- The input -
______
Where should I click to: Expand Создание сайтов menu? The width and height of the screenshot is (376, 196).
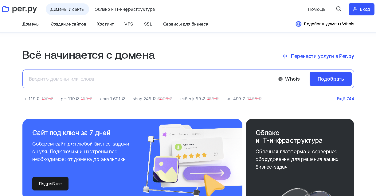tap(68, 24)
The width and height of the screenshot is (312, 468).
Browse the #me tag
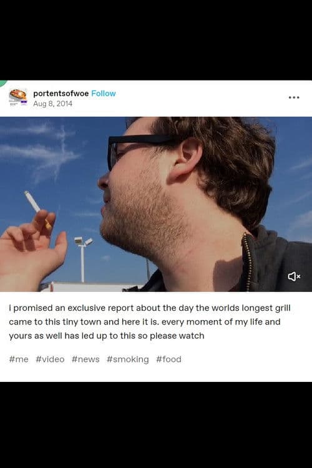[x=19, y=359]
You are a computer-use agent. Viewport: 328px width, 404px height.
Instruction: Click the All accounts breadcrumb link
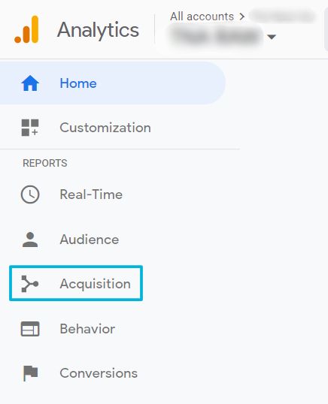[x=202, y=17]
______
- The problem -
Beginning with the line that holds "You are a computer-use", extract every line to the end of the material, exactly as it stands, and drop the pictures.

- Result of this task -
You are a computer-use agent. Viewport: 328px width, 404px height.
Instruction: Click the All accounts breadcrumb link
[x=202, y=17]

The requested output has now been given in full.